IndexManager
in package
implements
CrawlConstants
Class used to manage open IndexArchiveBundle's while performing a query. Ensures an easy place to obtain references to these bundles and ensures only one object per bundle is instantiated in a Singleton-esque way.
Tags
Interfaces, Classes, Traits and Enums
- CrawlConstants
- Shared constants and enums used by components that are involved in the crawling process
Table of Contents
- INDEX_CACHE_SIZE = 1000
- Max number of IndexArchiveBundles that can be cached
- $index_times : array<string|int, mixed>
- List of entries of the form name of bundle => time when cached
- $indexes : array<string|int, mixed>
- Open IndexArchiveBundle's managed by this manager
- clearCache() : mixed
- Clears the static variables in which caches of read in indexes and dictionary info is stored.

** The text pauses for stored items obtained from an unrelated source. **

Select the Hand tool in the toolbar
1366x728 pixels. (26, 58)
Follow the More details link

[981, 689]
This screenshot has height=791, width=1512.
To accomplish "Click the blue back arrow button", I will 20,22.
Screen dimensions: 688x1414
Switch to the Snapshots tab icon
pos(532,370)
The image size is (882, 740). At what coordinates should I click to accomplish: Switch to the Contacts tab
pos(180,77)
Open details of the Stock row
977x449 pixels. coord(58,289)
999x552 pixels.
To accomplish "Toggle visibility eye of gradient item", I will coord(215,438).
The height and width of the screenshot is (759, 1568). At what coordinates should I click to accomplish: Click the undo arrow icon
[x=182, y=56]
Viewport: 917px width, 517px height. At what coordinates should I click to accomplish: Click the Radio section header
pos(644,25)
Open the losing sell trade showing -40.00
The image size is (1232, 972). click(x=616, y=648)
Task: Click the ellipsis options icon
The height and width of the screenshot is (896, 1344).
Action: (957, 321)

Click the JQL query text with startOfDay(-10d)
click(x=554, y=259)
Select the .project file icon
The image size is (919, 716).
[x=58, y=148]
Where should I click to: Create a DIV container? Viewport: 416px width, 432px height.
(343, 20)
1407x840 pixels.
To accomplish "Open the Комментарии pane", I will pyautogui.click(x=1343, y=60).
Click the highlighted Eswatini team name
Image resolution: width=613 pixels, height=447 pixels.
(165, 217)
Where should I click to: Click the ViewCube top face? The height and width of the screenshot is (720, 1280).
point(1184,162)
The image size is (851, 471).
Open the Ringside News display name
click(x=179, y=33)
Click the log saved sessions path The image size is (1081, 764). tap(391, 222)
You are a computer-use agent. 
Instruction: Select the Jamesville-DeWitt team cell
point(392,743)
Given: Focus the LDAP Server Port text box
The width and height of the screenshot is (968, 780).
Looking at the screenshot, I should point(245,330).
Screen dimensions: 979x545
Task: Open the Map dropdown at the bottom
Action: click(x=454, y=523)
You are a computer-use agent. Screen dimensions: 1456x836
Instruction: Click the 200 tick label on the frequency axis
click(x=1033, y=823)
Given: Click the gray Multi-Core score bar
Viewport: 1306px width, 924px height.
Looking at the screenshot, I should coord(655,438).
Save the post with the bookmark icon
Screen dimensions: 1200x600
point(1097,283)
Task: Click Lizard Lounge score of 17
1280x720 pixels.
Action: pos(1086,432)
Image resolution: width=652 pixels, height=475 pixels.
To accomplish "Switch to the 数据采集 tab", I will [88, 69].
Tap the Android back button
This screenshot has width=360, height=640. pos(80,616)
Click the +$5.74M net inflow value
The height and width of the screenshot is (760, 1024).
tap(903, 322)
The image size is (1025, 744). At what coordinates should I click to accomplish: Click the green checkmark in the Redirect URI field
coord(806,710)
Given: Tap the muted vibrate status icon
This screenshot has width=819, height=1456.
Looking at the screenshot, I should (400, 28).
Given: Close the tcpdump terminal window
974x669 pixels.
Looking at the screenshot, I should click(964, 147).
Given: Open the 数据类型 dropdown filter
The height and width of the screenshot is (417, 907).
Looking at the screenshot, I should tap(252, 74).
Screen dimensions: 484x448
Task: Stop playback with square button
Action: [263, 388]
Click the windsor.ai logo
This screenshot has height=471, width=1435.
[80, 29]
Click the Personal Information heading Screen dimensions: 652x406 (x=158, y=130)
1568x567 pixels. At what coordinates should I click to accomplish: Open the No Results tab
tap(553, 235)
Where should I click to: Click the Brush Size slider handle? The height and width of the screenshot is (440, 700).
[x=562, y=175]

- discountedNumDocsTerm() : int
- Returns the number of document that a given term or phrase appears in in the given index where we discount later generation -- those with lower document rank more
- getIndex() : object
- Returns a reference to the managed copy of an IndexArchiveBundle object with a given timestamp or feed (for handling media feeds)
- getVersion() : int
- Returns the version of the index, so that Yioop can determine how to do word lookup.The only major change to the format was when word_id's went from 8 to 20 bytes which happened around Unix time 1369754208.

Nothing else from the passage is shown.